Interestingly, in the basic delay procedure, hippocampal lesions do not impair the eye blink CR, although if the more difficult trace procedure is used, the hippocampal lesions massively impair learning of the CR and, in trained animals, impair memory in a time-limited manner. These results are strikingly consistent with the literature concerned with declarative memory deficit following damage to the hippocampal system in humans and monkeys, as is the hippocampus-dependent contextual fear discussed above. So even in "simple" learning tasks like eye blink and fear conditioning, hippocampus-dependent "declarative" memory processes develop.
The cerebellum has long been a favored structure for modeling a neuronal learning system, in part because of the extraordinary architecture of the cerebellar cortex, where each Purkinje neuron receives 100,000+ excitatory synapses from mossy-parallel fibers but only one climbing fiber from the inferior olive (see below).
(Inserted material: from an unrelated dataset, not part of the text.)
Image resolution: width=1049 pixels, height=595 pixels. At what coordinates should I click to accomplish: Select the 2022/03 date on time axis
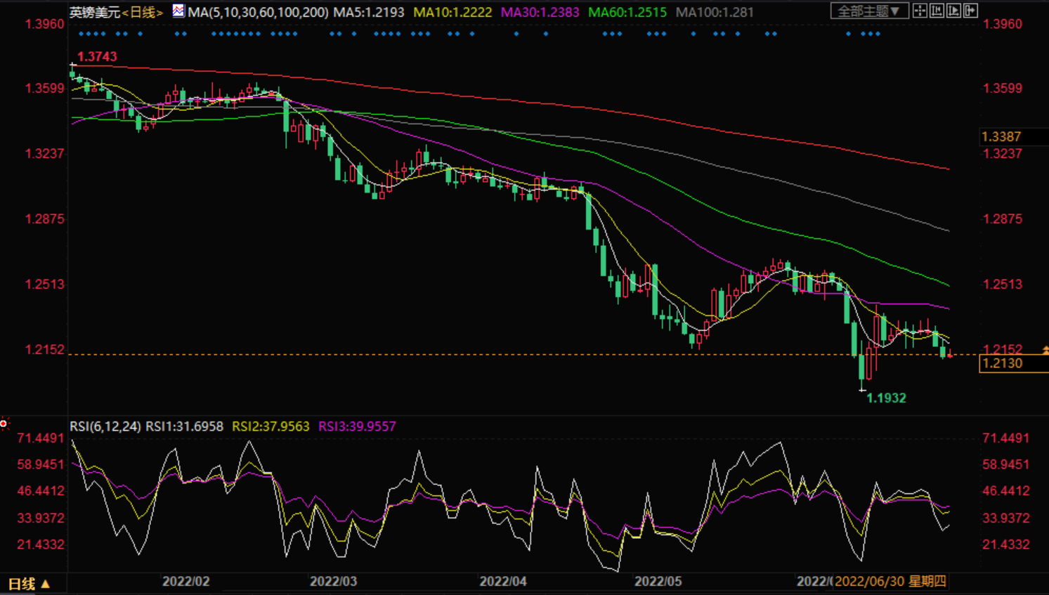click(x=333, y=582)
The reflex eye blink response pathways activated by the US (corneal air puff or periorbital shock) involve direct and indirect relays through the brain stem from the sensory (trigeminal) nucleus to the relevant motor nuclei (largely the seventh and accessory sixth). The CS (e.g., tone) pathway projects to the forebrain and also, via mossy fibers, to the cerebellum. The US (e.g., corneal air puff) pathway projects from the trigeminal nuclei to the forebrain and also, via the inferior olive, as climbing fibers to the cerebellum. These two projection systems converge on localized regions of the cerebellum, where the memory traces appear to be formed. The CR pathway projects from the cerebellar cortex and nuclei (interpositus nucleus) via the red nucleus to the motor nuclei generating the eye blink response. (The cerebellum does not participate in the reflex eye blink response.) A wide range of evidence, including electrophysiological recording, lesions, electrical stimulation, and reversible inactivation during training, has demonstrated conclusively that the cerebellum is necessary for this form of learning (both delay and trace) and that the cerebellum and its associated circuitry form the essential (necessary and sufficient) circuitry for this learning. Moreover, the evidence strongly suggests that the essential memory traces are formed and stored in the localized regions in the cerebellum (see Thompson and Krupa 1994; Lavond, Kim, and Thompson 1993; Yeo 1991).
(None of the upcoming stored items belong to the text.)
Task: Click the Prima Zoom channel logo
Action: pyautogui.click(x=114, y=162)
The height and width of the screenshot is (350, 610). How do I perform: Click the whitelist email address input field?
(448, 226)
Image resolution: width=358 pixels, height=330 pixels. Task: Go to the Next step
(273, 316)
These results constitute an extraordinary confirmation of the much earlier theories of the cerebellum as a neuronal learning system, first advanced in the classic papers of MARR (1969) and Albus (1971) and elaborated by Eccles (1977) and Ito (1984). These theories proposed that mossy-parallel fibers conveyed information about stimuli and movement contexts (CSs here) and the climbing fibers conveyed information about specific movement errors and aversive events (USs here) and they converged (e.g., on Purkinje neurons in cerebellar cortex and interpositus nucleus neurons).
The cerebellar system essential for a basic form of learning and memory constitutes the clearest example to date of localizing memory traces to particular sites in the brain (i.e., in the cerebellum).